7 Foods You Didn't Know Could Heal Your Gut
Your gut’s duties involve so much more than digesting breakfast, lunch, and dinner.
In fact, your gut—comprised of trillions of microorganisms like bacteria, viruses, fungi, yeast, and parasites that live inside the organs of your digestive system—plays an enormous role in many different biological processes.
Perhaps most importantly, the gut microbiome establishes and develops your immune system and protects the integrity of your gut lining. We often jeopardize this fragile system by eating too much junk food, taking antibiotics, or experiencing chronic stress. When this happens, our health starts paying the price—sometimes even triggering certain health problems, such as autoimmune disease symptoms.
Luckily, as Hippocrates said, food is medicine. Here are just a few surprising food fixes to start repairing (or better protecting) your precious microbiome:
Candida albicans is a common type of yeast infection that can quietly start overpopulating an out-of-balance gut. When this happens, certain toxic byproducts of the yeast and other bacteria start degrading the tight junctions inside the intestinal lining, causing something called leaky gut syndrome.
I call this “Candida Gut.” Triggered by a high-sugar diet, antibiotics, and chronic anxiety, warning signs of this condition include a white coating on the tongue, extreme fatigue, food sensitivities, and chronic sinus and allergy issues, among other things.

:::

▶ [THINGS TO DO]:
a – Answer these questions using the gut health article:
(i) What three things does it say we often do that jeopardize the gut microbiome?
(ii) What syndrome results when toxic byproducts degrade the tight junctions in the intestinal lining?
(iii) What name does the author give this condition?
b – Please carry on the gut health article from its final sentence, in the same style.
The listing that comes next is drawn from a separate source with no tie to the gut health article.

▶ [AVAILABLE DATA]:
:::

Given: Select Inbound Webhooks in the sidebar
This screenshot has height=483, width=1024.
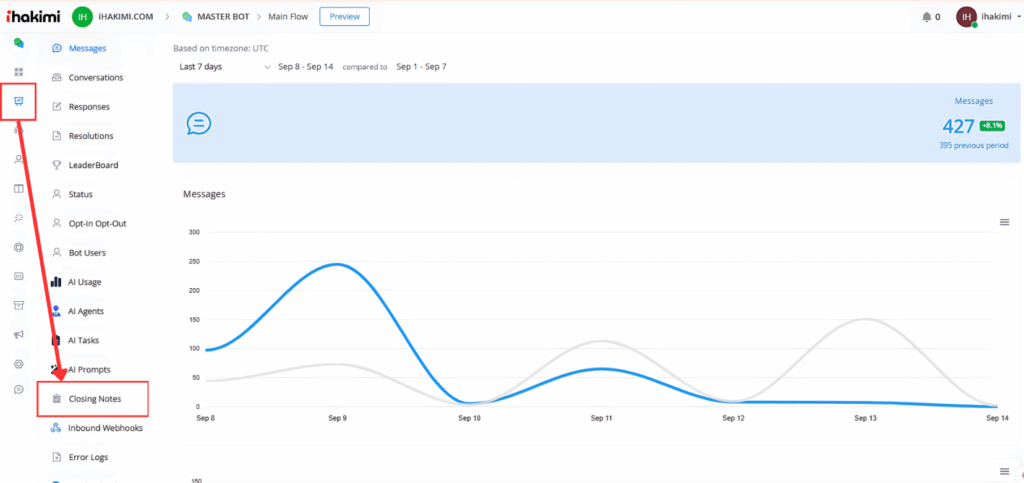Looking at the screenshot, I should click(x=105, y=428).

:::

▶ [ANSWER SECTION]:
a –
(i) Eating too much junk food, taking antibiotics, and experiencing chronic stress.
(ii) Leaky gut syndrome.
(iii) "Candida Gut."

b –
Aside from eliminating food triggers and adopting a diet low in sugar and high in probiotics, tea can help. Pau d’arco tea in particular helps support the spleen while helping your body fight candida the natural way.
Nettle and tulsi teas are often beneficial if your gut issues stem from high cortisol, emotional stress, thyroid issues, or adrenal fatigue. For autoimmune issues rooted in the gut, chamomile, fennel, ginger, marshmallow, or mint teas are often beneficial.
Just make sure you aren’t allergic or sensitive to any of the teas. As always, if you’re taking medication or other herbal supplements, make sure these teas don’t interact with your current treatment plan.
Never heard of natto? You’re not alone. But in Japan, it’s a staple.
Natto is a particularly gut-friendly food made from fermented soybeans that contain the extremely powerful probiotic called Bacillus subtilis.
This probiotic greatly enhances digestion of vitamin K2, which aids in building stronger bones. According to a recent animal study published in the Journal of Dairy Science, the Bacillus subtilis in natto may also improve immune function.
3. Bone broth
Simmering the bones of chicken or beef causes the bones and ligaments to release healing compounds like collagen, glycine, and glutamine, which have immune-boosting properties that help heal leaky gut. The collagen and gelatin in bone broth come from healing amino acids that help repair the intestinal lining. It also serves as a powerful fuel for small intestine cells.
It's thought that chicken soup made with homemade bone broth could help improve digestion, allergies, and asthma by improving immune function.
4. Coconut kefir
A nice stand‐in for dairy, coconut kefir is a fermented version of coconut water and kefir grains. Coconut kefir contains some of the same gut-friendly probiotic strains you’d find in traditional dairy kefir, but in smaller quantities.
Coconut kefir has a great flavor, especially with a bit of stevia, water, and lime juice. This is an especially important probiotic source for people who eat plant-based diets.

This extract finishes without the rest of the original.